The day before my third trip to Singapore, I realised the carpet in our walk-in robe was damp. About 7 tradesmen later, we learnt that our shower tap in the ensuite had been secretly leaking into our walls so it got all soggy, and then the shower recesses in both bathrooms were probably also leaking water, and then the insurance company won’t cover any of it because they don’t cover shower recess leaks even though the majority of the damage was caused by the shower taps, and… and… 10 weeks on, we have a gigantic hole in our wall, and a fight with the insurance company whose disputes department has the response time and energy of a drugged sloth.
Remember this one? Still there. Still big. Still ugly.
Arddun started dance classes for the first time, and loves it so much that we’re doing it again next year.
Thanks to sleeping arrangements in Singapore, she’s learnt how to sleep by herself on her own bed – even if that means rolling off it in the middle of the night, and then groggily climbing back in.
Life is pretty sweet when you’re on a Big Girl Bed.
She’s drunk orange and apple juice for the first time, and so now she’s demanding that it’s a staple in her diet even though I’m fighting it because water is so much more important. She brushes her own teeth with REAL grown-up toothpaste that requires her to spit after vigorously and randomly rummaging mouth with brush, and that has a picture of The Wiggles on the tube.
She now also loves skirts, partly because it reminds her of dance classes, but mostly because it’s the one article of clothing she can put on herself without getting it too wrong. She likes dressing herself, and is getting better at it all the time.
February 2013: The Great Mummy’s Shirt-as-Skirt ExperimentJune 2013: The Daddy’s Sock-as-Leggings fashion shoot
Arddun also got to see her Poppy and Nanna a whopping THREE TIMES this year – once in Singapore for Grandma’s homecoming, once in Brisbane, and once when they came over to stay in Canberra so I could fly to Singapore with Liz to settle the Singapore estate.
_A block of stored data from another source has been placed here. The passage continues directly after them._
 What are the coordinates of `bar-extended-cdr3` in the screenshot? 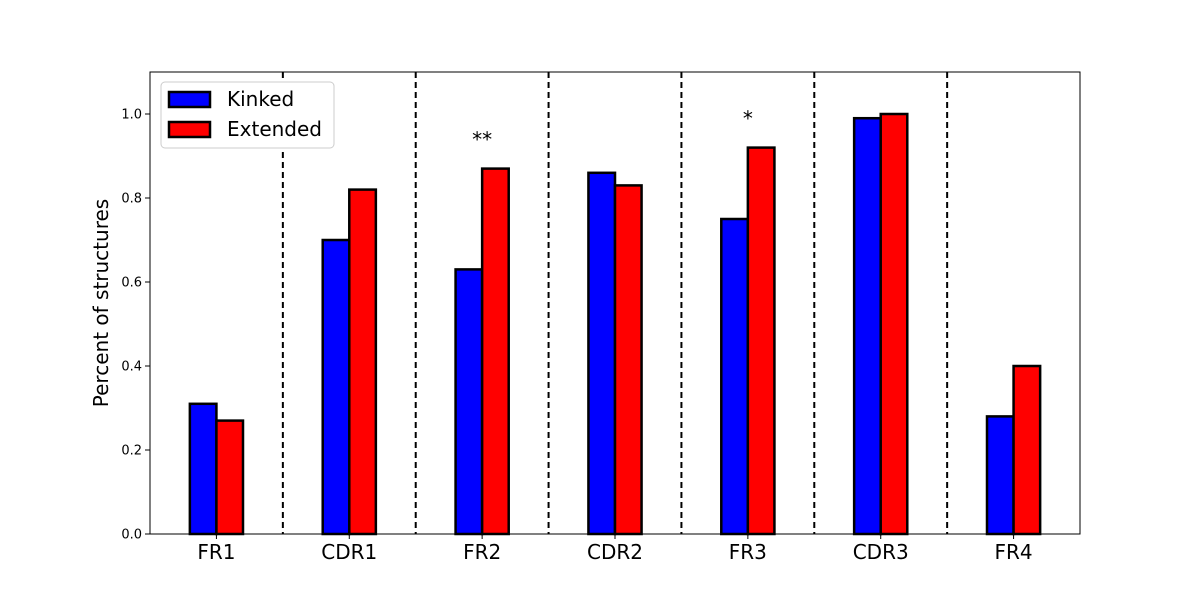 It's located at (894, 324).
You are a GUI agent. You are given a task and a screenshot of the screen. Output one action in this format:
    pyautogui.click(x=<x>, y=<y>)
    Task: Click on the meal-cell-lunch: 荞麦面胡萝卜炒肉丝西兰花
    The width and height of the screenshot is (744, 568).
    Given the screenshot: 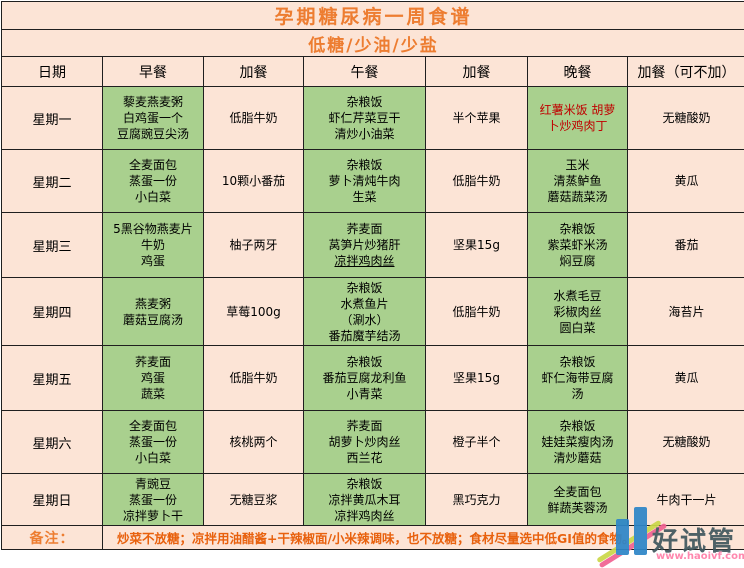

Reading with her beloved Poppy. The red swing was hers and Little Kitty’s very favourite means of passing the time.Arddun still yells for “Nina” when she gets in trouble with Mummy and Daddy.
As for our holiday season this year, we took a quiet day trip to Malua Bay, and Arddun got to spend some time “at the sandpit”. We had to teach her that this giant sandpit is better known as A Beach. Her very first time at one!
Beautiful day for sandcastles, Daddy.
We also spent a day at Camp Challenge – Arddun’s very first Australian church camp, and our first time in a decade.
Singing “My God is So BIG!” at Kids Worship.
And then we had dinner at Tony’s colleague’s home this evening, where Arddun got introduced to the joys of Atari gaming without needing to shell out a roll of 20-cent coins.
Old school, maaaan.
I’ll be honest: this year SUCKED the BIG TIME. Part of the back of my throat feels perpetually contorted from swallowed tears, like I just snarfed a bag of Super Lemons. It has been exhausting. It has been stressful. Parts of it has even been hateful. I want to say there are lovely bits, because it’s true. I want to say that I’ve been surrounded by some of the best quality people Life has to offer, because that is also definitely true. But I would do this year over in a heartbeat, if it means I can spend more time with my mother.
And yet…
My cousin Shawn, who has grown to become a young man wise beyond his years (and mine), put it most eloquently and maturely when he said,
As i reflect upon the year, i’m thankful for all the pain and uncertainties in 2013, for they remind me that i’m still human and i can still continue to hope and trust in a perfect God who holds my tomorrow.
I couldn’t have said it better. And I probably should. So I’ll leave it as that for now, and bid you a Happy New Year.